*Your assignment:* In the listing below, locate the line that contains "This screenshot has height=840, width=1149." and the line that contains "You are a computer-use agent. This". Restate word for word those two lines and every line between them, and nothing else.

*Supplied information:*
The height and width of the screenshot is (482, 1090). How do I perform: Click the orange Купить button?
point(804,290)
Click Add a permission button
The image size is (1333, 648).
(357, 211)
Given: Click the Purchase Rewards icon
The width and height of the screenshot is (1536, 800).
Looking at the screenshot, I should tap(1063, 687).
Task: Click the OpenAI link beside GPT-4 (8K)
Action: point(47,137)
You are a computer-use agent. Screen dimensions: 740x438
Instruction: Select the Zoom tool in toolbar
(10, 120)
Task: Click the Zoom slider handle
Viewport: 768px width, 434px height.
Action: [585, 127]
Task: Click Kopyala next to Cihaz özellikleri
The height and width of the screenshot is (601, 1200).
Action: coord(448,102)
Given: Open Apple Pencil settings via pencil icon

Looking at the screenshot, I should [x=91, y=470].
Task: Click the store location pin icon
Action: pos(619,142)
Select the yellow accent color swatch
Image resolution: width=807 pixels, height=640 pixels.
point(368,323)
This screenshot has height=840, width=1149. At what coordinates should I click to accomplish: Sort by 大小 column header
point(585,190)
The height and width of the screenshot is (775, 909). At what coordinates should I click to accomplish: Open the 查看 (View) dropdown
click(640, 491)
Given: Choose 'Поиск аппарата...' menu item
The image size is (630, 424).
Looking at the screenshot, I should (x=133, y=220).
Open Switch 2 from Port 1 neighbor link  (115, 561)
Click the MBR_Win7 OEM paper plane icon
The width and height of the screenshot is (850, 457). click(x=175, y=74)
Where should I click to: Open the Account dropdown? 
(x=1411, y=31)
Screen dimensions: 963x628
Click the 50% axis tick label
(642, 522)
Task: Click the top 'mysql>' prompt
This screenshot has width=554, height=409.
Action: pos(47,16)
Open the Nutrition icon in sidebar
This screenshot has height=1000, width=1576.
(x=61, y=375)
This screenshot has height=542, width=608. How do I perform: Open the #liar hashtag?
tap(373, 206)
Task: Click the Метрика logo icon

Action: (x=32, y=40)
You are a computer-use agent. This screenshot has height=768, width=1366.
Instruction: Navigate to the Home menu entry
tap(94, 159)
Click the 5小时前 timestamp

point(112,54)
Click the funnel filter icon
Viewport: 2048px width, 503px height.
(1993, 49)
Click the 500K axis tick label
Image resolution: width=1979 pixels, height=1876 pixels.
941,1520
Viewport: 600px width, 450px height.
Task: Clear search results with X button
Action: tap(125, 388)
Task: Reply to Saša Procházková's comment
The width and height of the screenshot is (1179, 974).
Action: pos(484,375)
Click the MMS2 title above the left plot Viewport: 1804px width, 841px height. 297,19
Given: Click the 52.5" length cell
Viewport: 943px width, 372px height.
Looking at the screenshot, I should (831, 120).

*Response:*
This screenshot has height=840, width=1149. At what coordinates should I click to accomplish: Sort by 大小 column header
point(585,190)
The height and width of the screenshot is (775, 909). At what coordinates should I click to accomplish: Open the 查看 (View) dropdown
click(640, 491)
Given: Choose 'Поиск аппарата...' menu item
The image size is (630, 424).
Looking at the screenshot, I should (x=133, y=220).
Open Switch 2 from Port 1 neighbor link  (115, 561)
Click the MBR_Win7 OEM paper plane icon
The width and height of the screenshot is (850, 457). click(x=175, y=74)
Where should I click to: Open the Account dropdown? 
(x=1411, y=31)
Screen dimensions: 963x628
Click the 50% axis tick label
(642, 522)
Task: Click the top 'mysql>' prompt
This screenshot has width=554, height=409.
Action: pos(47,16)
Open the Nutrition icon in sidebar
This screenshot has height=1000, width=1576.
(x=61, y=375)
This screenshot has height=542, width=608. How do I perform: Open the #liar hashtag?
tap(373, 206)
Task: Click the Метрика logo icon

Action: (x=32, y=40)
You are a computer-use agent. This screenshot has height=768, width=1366.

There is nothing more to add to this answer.